L’auteur du livre des Proverbes est Salomon, comme l’attestent les inscriptions. Les deux derniers chapitres du livre, xxx-xxxi, qui portent un autre nom, peuvent seuls lui être refusés. Tout le monde admet que les chapitres x-xxii sont de lui, au moins dans leur majeure partie. L’opinion de Grotius, qui prétendait que Salomon n’était que le compilateur des maximes publiées sous son nom, est universellement abandonnée ; elle est inconciliable avec les inscriptions, i, 1 ; x, 1, et avec III Rois, iv, 32. L’origine salomonienne de tous les proverbes est encore confirmée par l’uniformité du style qui est partout essentiellement le même, et par l’emploi de certains mots favoris qu’on retrouve dans les xxix premiers chapitres.

La question de la date du livre dans sa forme actuelle est différente de celle de l’auteur. L’inscription du second recueil de proverbes, xxv, 1, prouve que cette partie ne fut recueillie que du temps d’Ézéchias, entre 725 et 696 avant Jésus-Christ, mais nous ne savons si elle fut empruntée à la tradition orale ou tirée de livres antérieurs. Quoi qu’il en soit, on peut affirmer avec M. Reusch que, « dans sa forme présente, le livre des Proverbes est du temps d’Ezéchias. L’appendice, xxx-xxxi, peut aussi avoir été ajouté à cette époque. Selon toute apparence, les hommes d’Ézéchias avaient déjà trouvé les deux premières parties, i-xxiv ou au moins i-xxii, 15, réunies par Salomon lui-même, ou sous son règne, ou peu après lui. »

Les moyens de lire avec fruit le livre des Proverbes sont les suivants :

« 1o Pour les bien entendre, en réduire la doctrine à certaines vérités capitales d’où les autres dépendent. — 2o Comparer les instructions de ce livre avec celles de l’Évangile et des Apôtres, ainsi que de la loi, des prophètes et des autres livres de l’Ancien Testament. — 3o Chercher dans les histoires de l’Écriture des hommes tels, en bien et en mal, que les dépeint le livre des Proverbes. — 4o Profiter des ouvertures que donnent les Pères de l’Église sur certains endroits de ce livre, pour entendre non seulement ces endroits, mais encore tout le reste du livre. — 5o Lire et méditer ce divin livre dans le même esprit dans lequel il a été composé. » (Anonyme.)

Voici un exemple, tiré de S. Augustin, qui montre quel fruit on peut retirer de la lecture et de la méditation des Proverbes dans les applications morales.
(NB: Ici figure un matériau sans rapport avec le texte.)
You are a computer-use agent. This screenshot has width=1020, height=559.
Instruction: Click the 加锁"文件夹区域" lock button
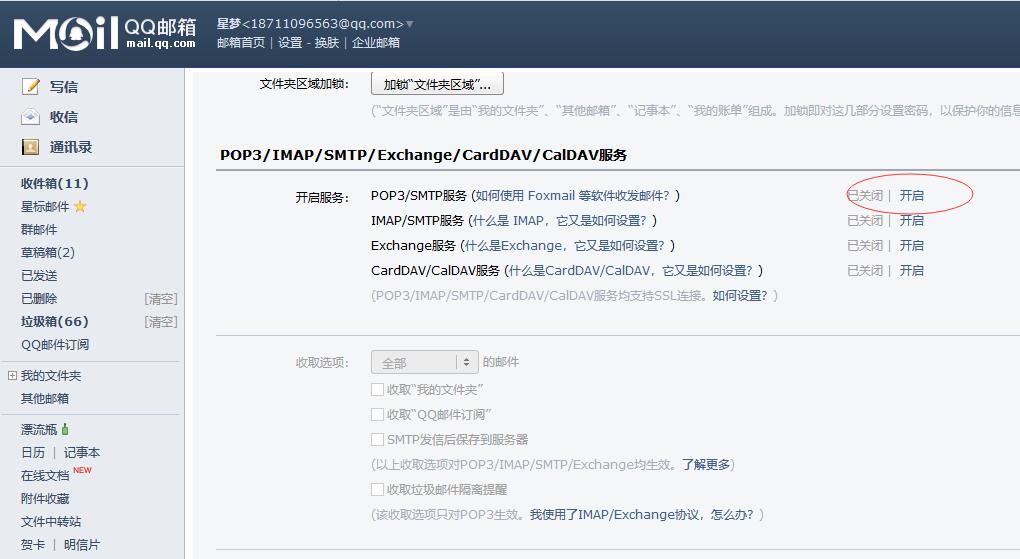[437, 84]
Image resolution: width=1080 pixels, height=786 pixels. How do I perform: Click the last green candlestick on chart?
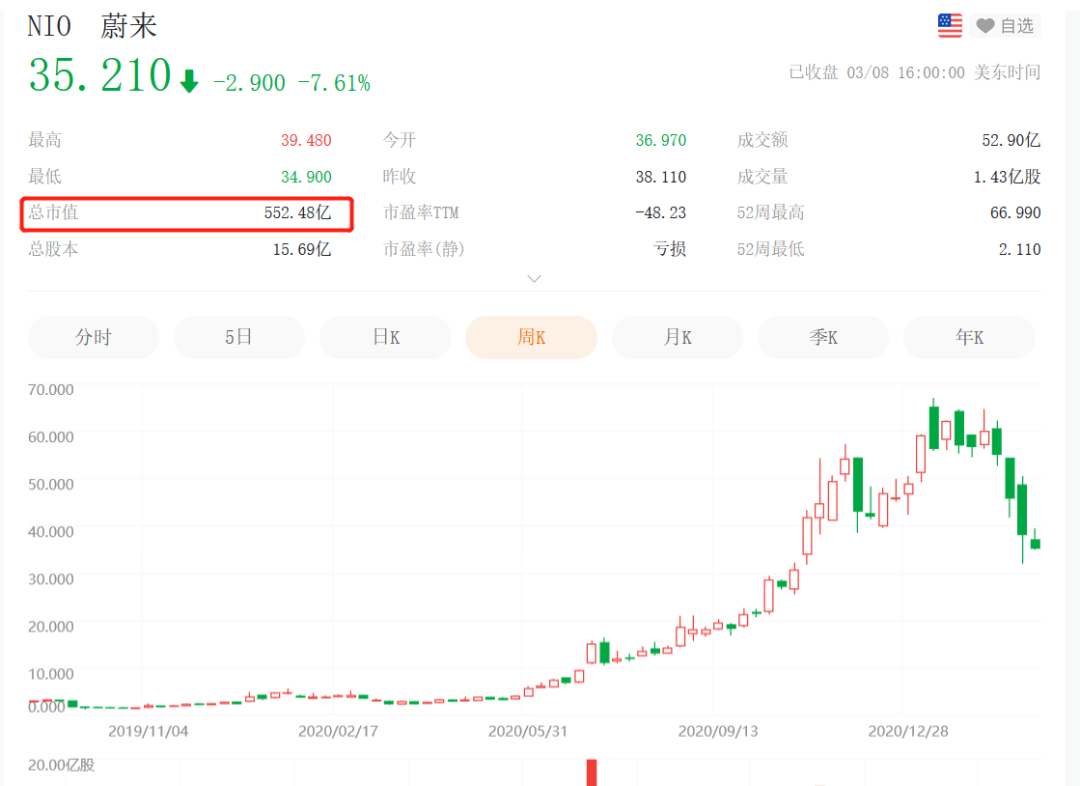[x=1035, y=543]
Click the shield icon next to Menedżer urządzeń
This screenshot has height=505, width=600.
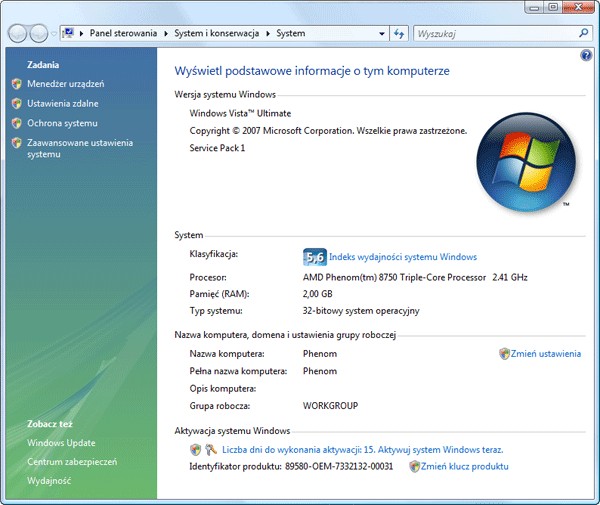tap(16, 84)
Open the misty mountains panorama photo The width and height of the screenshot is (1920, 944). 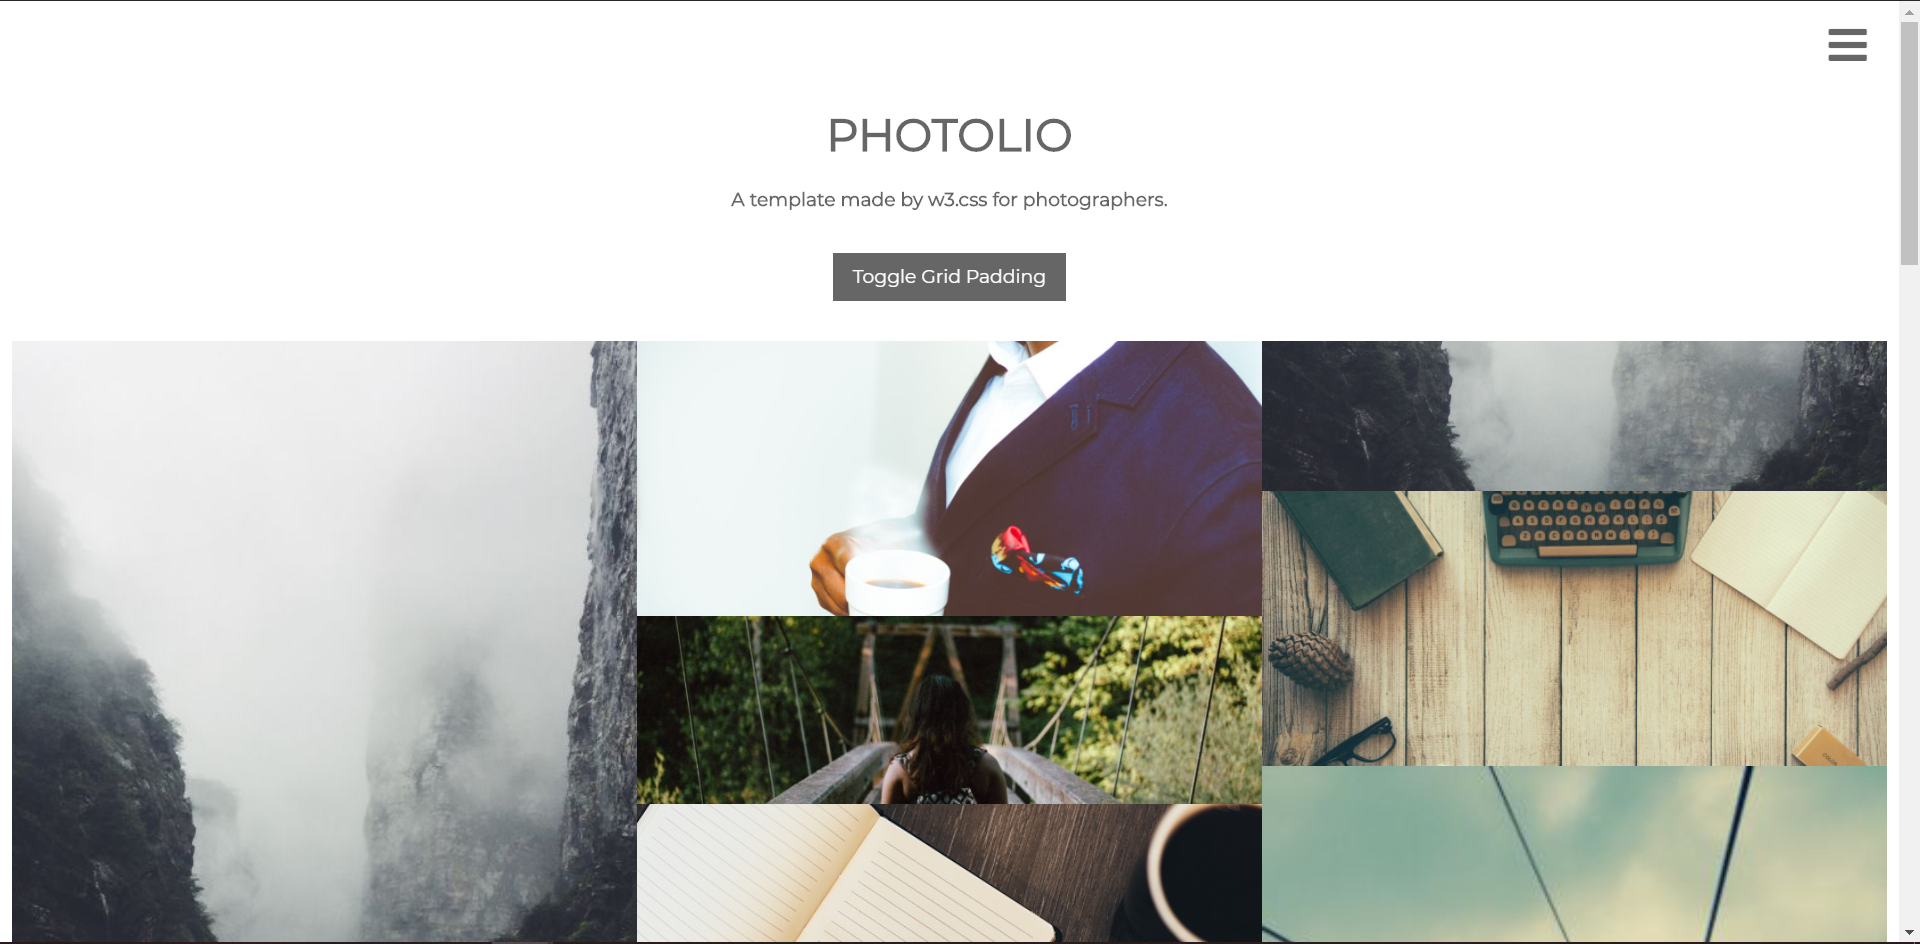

Saint-Marc Girardin, après avoir rapporté le passage des Proverbes, vi, 6-8, qui vante la prévoyance de la fourmi, continue : «  Ne croyez pas que les docteurs chrétiens, surtout les Pères de l’Église, n’aient expliqué la prévoyance que Salomon loue dans la fourmi, que par le soin d’amasser des richesses matérielles pour nos vieux jours. C’est la richesse morale qu’il faut acquérir quand on est jeune, pour en jouir quand on est vieux. Enrichissez votre âme, afin qu’elle ait de quoi se soutenir dans les mauvais jours. « Voyez, dit S. Augustin, la fourmi de Dieu : elle se lève tous les jours de grand matin, court à l’église, prie, entend la lecture de la parole sainte, chante les hymnes, repasse dans son esprit ce qu’elle a entendu, y réfléchit longtemps et amasse le grain qu’elle a recueilli dans l’aire… Vient l’épreuve de la tribulation, l’hiver de la vie, l’orage de la crainte, le froid de la tristesse, la perte des biens, le risque de la vie, la mort des siens, la disgrâce et l’humiliation… Alors les hommes regardent cette âme fidèle avec une grande compassion : Quel malheur ! disent-ils ; le moyen de vivre après cela ? Comment cette personne est-elle point accablée par tant de maux ? — Ils ne savent pas les provision qu’a faites la fourmi et qui la nourrissent à ce moment ; ils ne voient pas quels grains précieux elle a amassés, et comment, renfermée dans son abri, loin de tous les yeux, elle se soutient pendant l’hiver à l’aide des travaux de l’été. » Voilà comment S. Augustin explique l’éloge que Salomon fait de la prévoyance de la fourmi, prévoyance d’autant plus louable qu’elle s’applique à des biens plus élevés et plus solides que ceux que recherchent ordinairement les hommes, biens qu’on ne possède et dont on ne jouit dans la vieillesse qu’à la condition de les avoir acquis dans la jeunesse. Ne nous y trompons pas, en effet, notre jeunesse fait et prépare notre vieillesse [et même notre vie éternelle], et nous ne retrouvons dans nos greniers que ce que nous avons semé et cultivé dans nos champs pendant le printemps. »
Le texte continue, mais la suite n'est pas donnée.